ROMA – In cielo migliaia di palloncini gialli per dire no al razzismo e la xenofobia e difendere i propri diritti. Si è contraddistinta così la manifestazione che ha accompagnato oggi il primo sciopero nazionale degli immigrati ed ha coinvolto 60 città italiane.
"Qui in piazza Vittorio, allo sciopero degli immigrati, colori, musica, entusiasmo, valori. Sono nuovi italiani che rendono piu bella l'Italia" ha 'postato' su Twitter Dario Franceschini, il capogruppo Pd alla Camera mentre prendeva parte alla manifestazione nazionale a Roma.

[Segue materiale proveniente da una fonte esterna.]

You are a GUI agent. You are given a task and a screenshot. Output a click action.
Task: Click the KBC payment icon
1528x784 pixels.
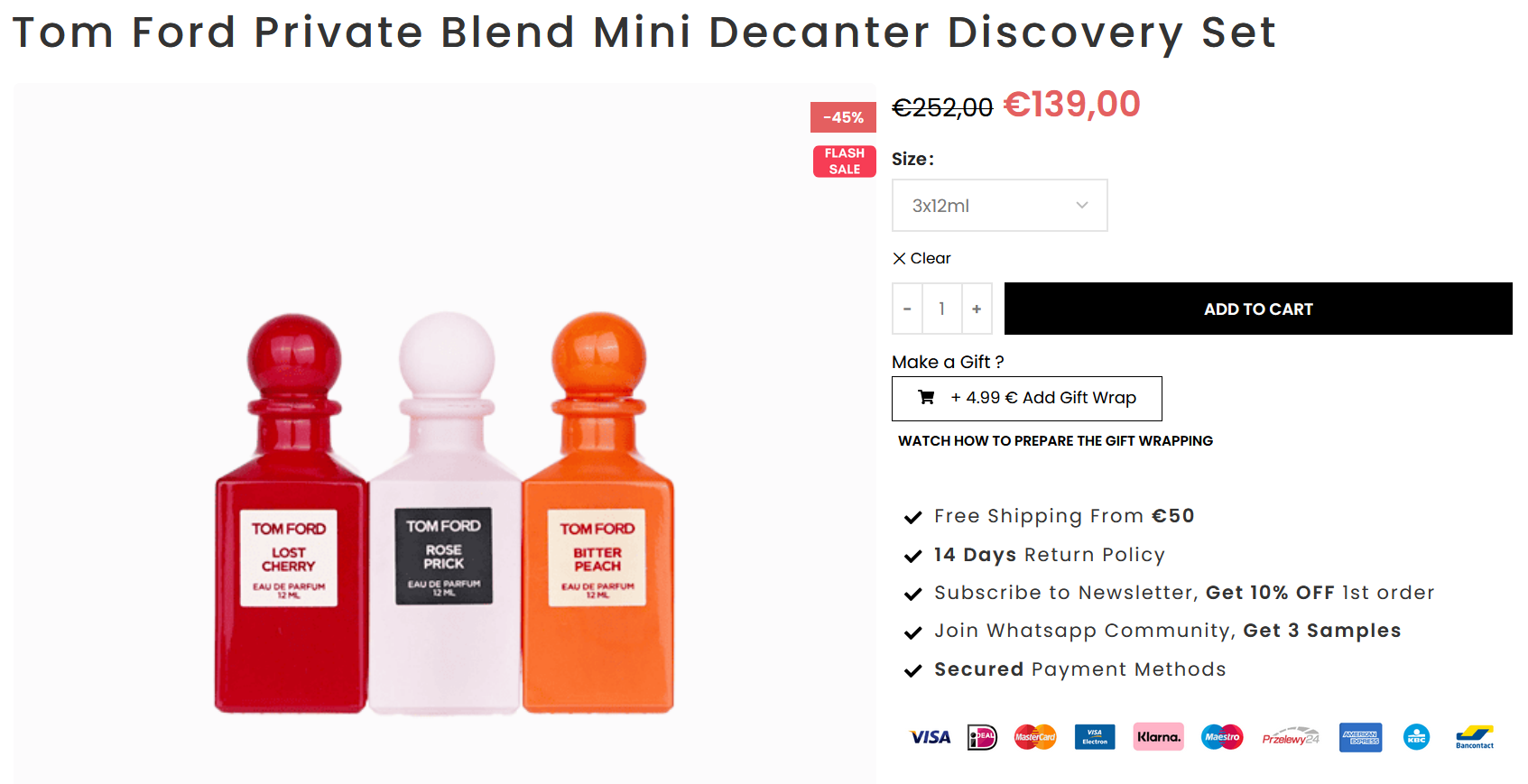1417,737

Presente, tra gli altri, la presidente del Forum Immigrazione del partito Livia Turco. ''Quella di oggi è una giornata importante – ha dichiarato la Turco – Insieme in tutta Italia italiani e stranieri per dire no al razzismo e sì a una nuova e più civile convivenza. Abbiamo combattuto con fermezza contro la legge Bossi-Fini prima e poi contro i provvedimenti voluti da Maroni poi, per questo oggi e nei giorni a venire saremo a fianco dei cittadini italiani e stranieri per chiedere una svolta nelle politiche dell'immigrazione e dell'integrazione''.

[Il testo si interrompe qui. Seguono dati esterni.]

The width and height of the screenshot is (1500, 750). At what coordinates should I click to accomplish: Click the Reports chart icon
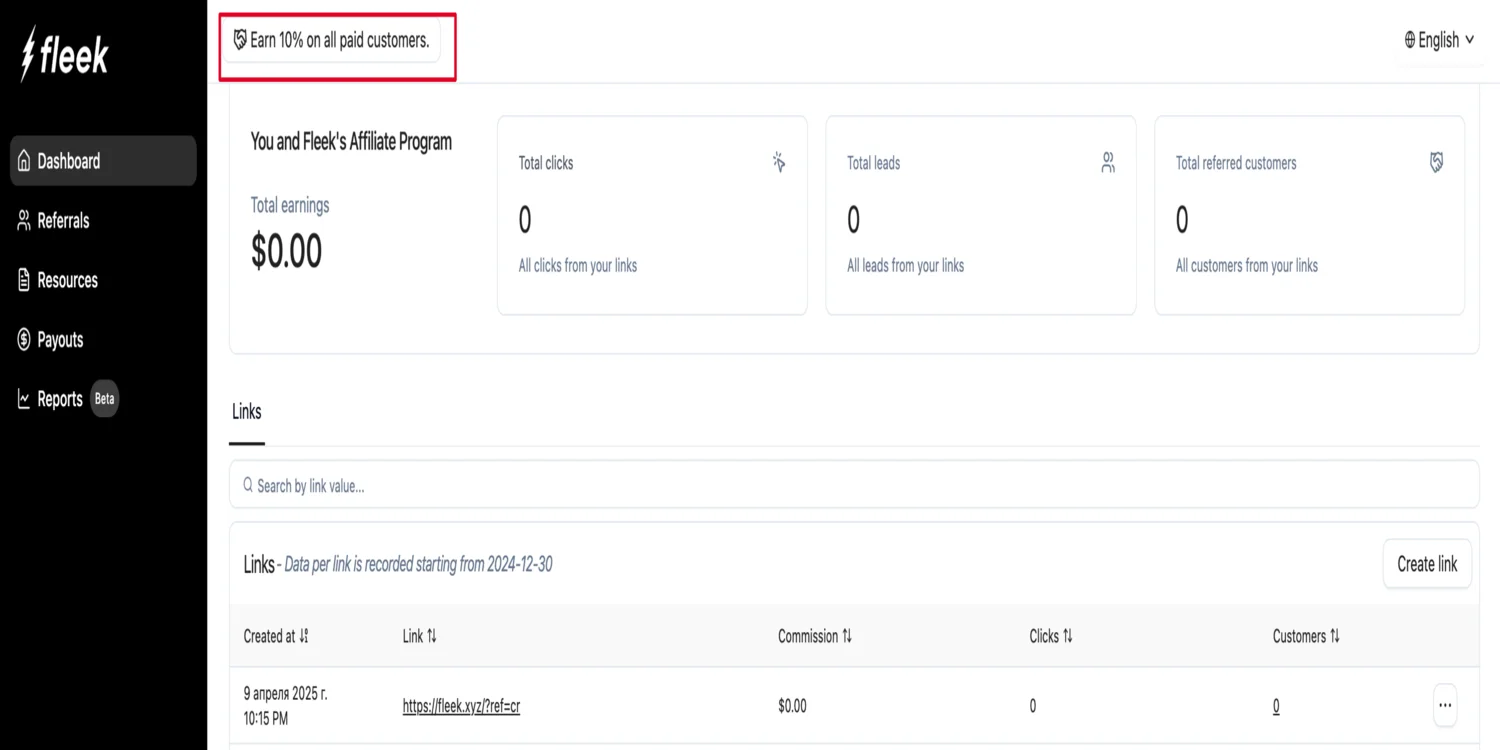pyautogui.click(x=24, y=399)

Da parte sua Cesare Damiano, del Pd, ha osservato che "la mobilitazione dei lavoratori immigrati è un grande segno di civiltà del lavoro e una risposta democratica ai fatti di Rosarno. Questo ci rafforza nell'idea di dover continuare a combattere contro il lavoro nero che è fonte di ingiustizia sociale, di aumento dei rischi di infortunio e di concorrenza sleale tra le imprese".
E di ''iniziativa culturale di grande rilievo'' ha parlato anche Francesco D'Onofrio dell'Udc, perché, spiega, ''si può ritenere che questo movimento del primo marzo finirà con l'assumere un significato simbolico, come è avvenuto in passato per il primo maggio in riferimento al lavoro e per l'8 marzo in riferimento alle donne".